German Chancellor Angela Merkel said on Sunday it would be possible to talk about changing the maturities of Greece's debt or reducing the interest Athens has to pay after the first successful review of the new bailout package to be negotiated.
"Greece has already been given relief. We had a voluntary haircut among the private creditors and we then extended maturities once and reduced interest rates," Merkel said in an interview with German public broadcaster ARD due to be broadcast later on Sunday.
"And we can now talk about such possibilities again ... Once the first successful review of the program to be negotiated has been completed, then exactly this question will be discussed - not now, but then," she said.
Merkel stressed that a classic debt 'haircut' was out of the question as long as Greece remained a member of the euro zone: "That can happen outside a currency union but it can't happen in a currency union."
She said Finance Minister Wolfgang Schaeuble's suggestion that Greece could take a "time-out" from the euro zone had been considered but the euro zone had turned its back on the idea.
"The only option is to go down a common path with Greece, or to conjure up a chaotic situation because there would be no common decision among the finance ministers or the leaders.

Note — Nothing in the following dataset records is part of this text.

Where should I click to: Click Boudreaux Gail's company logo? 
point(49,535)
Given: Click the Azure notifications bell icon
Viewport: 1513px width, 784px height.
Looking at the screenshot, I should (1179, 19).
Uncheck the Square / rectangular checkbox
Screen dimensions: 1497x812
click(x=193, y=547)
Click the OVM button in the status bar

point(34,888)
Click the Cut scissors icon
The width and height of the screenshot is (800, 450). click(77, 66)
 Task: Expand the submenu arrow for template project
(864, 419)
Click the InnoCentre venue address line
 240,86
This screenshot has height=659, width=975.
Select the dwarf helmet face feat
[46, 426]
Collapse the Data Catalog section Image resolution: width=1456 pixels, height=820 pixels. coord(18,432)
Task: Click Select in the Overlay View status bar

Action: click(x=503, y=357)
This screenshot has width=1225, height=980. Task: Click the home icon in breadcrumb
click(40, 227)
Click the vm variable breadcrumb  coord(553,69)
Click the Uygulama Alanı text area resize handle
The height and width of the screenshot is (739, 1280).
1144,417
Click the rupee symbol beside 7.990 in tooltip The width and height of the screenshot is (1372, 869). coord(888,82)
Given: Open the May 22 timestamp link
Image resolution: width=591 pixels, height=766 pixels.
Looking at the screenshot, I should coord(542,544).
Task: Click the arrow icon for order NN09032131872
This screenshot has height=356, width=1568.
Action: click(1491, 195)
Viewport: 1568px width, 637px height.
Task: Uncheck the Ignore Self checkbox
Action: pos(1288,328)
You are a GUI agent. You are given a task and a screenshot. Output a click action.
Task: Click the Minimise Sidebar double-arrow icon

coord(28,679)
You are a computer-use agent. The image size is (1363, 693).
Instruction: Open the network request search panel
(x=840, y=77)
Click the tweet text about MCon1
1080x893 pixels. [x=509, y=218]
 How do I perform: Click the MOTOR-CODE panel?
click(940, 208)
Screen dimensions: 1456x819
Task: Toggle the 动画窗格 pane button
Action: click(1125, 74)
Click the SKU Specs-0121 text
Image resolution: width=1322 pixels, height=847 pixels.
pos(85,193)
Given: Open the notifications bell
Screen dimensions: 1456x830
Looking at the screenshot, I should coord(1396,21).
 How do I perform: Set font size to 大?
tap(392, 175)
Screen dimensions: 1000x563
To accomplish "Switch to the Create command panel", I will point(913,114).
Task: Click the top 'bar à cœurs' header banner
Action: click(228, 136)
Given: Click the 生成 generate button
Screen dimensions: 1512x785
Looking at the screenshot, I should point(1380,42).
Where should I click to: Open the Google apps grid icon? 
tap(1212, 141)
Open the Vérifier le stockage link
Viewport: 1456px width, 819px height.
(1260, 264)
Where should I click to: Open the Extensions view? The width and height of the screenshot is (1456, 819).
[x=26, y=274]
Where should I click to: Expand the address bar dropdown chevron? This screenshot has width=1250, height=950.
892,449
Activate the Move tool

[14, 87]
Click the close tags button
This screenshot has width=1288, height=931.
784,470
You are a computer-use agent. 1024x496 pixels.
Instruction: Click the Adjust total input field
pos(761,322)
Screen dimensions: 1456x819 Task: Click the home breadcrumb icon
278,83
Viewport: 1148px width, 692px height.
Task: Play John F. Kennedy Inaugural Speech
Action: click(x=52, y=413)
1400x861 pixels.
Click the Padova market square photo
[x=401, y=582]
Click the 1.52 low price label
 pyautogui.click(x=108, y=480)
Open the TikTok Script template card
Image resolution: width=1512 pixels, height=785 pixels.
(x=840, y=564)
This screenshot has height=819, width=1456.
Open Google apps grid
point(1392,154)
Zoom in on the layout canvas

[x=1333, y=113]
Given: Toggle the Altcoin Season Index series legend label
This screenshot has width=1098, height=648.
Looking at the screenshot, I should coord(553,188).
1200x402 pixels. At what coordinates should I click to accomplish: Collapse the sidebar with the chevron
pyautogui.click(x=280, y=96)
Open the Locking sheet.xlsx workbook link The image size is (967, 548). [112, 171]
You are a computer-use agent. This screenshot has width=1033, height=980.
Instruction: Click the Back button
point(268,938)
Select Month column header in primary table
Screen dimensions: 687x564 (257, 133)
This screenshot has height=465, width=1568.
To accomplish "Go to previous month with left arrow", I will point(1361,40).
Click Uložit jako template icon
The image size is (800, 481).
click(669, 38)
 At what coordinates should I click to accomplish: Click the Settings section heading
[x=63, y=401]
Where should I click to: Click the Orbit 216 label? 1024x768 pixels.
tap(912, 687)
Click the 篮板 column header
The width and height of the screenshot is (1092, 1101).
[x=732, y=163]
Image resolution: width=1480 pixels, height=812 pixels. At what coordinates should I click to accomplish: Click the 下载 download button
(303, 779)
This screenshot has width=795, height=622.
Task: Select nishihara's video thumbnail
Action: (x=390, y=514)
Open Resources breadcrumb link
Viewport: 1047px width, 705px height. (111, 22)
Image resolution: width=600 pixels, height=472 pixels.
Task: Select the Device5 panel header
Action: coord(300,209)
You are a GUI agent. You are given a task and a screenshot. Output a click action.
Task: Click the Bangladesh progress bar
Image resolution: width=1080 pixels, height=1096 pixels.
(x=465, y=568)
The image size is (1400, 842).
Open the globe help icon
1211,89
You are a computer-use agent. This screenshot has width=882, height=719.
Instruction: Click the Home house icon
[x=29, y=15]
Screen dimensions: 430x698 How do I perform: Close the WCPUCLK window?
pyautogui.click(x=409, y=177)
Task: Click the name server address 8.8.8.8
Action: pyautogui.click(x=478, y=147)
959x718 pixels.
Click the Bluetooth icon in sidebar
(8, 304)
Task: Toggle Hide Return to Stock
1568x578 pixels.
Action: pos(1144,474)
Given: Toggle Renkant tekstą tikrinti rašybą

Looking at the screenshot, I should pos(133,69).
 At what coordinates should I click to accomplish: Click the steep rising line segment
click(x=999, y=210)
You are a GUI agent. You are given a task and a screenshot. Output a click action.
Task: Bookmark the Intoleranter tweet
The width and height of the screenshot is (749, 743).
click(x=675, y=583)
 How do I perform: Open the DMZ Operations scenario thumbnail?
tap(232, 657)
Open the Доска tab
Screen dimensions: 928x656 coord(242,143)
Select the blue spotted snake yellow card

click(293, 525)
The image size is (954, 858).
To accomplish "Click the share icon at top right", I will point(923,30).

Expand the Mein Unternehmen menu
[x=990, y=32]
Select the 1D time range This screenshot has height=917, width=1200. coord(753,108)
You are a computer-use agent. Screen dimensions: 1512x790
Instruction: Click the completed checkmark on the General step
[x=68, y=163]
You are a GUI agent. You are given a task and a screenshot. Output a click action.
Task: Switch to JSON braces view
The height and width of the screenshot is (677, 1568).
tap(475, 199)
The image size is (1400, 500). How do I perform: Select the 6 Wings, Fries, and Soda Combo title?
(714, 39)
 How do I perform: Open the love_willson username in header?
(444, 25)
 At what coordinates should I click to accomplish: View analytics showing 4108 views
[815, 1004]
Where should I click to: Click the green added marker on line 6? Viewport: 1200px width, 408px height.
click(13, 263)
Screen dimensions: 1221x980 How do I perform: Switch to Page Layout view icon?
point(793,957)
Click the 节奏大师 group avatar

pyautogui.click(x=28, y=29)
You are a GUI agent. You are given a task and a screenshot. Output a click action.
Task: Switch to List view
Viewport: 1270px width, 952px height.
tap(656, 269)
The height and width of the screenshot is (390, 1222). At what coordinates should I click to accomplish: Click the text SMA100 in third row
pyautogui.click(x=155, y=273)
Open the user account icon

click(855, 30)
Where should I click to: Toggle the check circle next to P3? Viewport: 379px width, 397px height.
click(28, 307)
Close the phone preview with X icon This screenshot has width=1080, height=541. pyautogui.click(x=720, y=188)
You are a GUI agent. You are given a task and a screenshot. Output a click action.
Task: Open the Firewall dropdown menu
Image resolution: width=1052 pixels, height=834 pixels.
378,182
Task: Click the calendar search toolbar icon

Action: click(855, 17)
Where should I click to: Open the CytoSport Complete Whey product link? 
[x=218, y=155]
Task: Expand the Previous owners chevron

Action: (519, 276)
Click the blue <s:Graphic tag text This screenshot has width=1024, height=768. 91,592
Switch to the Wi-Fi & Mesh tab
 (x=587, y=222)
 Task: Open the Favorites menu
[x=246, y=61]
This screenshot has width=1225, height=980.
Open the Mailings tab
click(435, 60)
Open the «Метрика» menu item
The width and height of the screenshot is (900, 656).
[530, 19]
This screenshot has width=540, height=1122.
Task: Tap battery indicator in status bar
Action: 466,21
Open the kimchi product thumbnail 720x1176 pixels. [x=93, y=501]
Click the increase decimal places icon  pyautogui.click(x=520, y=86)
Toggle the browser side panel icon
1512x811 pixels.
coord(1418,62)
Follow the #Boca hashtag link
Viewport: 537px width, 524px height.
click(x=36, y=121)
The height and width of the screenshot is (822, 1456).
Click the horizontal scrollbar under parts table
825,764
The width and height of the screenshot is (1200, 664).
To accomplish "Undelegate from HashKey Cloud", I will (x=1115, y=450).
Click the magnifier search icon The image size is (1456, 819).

So the option was also on the table but we chose another option," Merkel said.
Greek banks are due to reopen on Monday after having been shut for three weeks but people will still only be able to withdraw a limited amount of cash and capital controls will remain.
"That's not a normal life so we have to negotiate quickly," Merkel said.
The chancellor said she would not speculate about a Plan B for Greece two days after German lawmakers gave the government a mandate to start talks on further aid for Greece.
She said Berlin would do all it could to bring talks to a successful conclusion but would "negotiate hard" to ensure Athens stuck to agreements.
"That certainly won't be easy because there are things that we have discussed with all of the Greek governments since 2010 that have never been done but that have been done in other countries like Portugal and Ireland," she said.
Regarding speculation in the German media on Saturday that Schaeuble might resign due to differences of opinion between him and Merkel over Greece, Merkel said: "The finance minister will, like me, conduct these negotiations and I can only say no one came to me and asked to be relieved."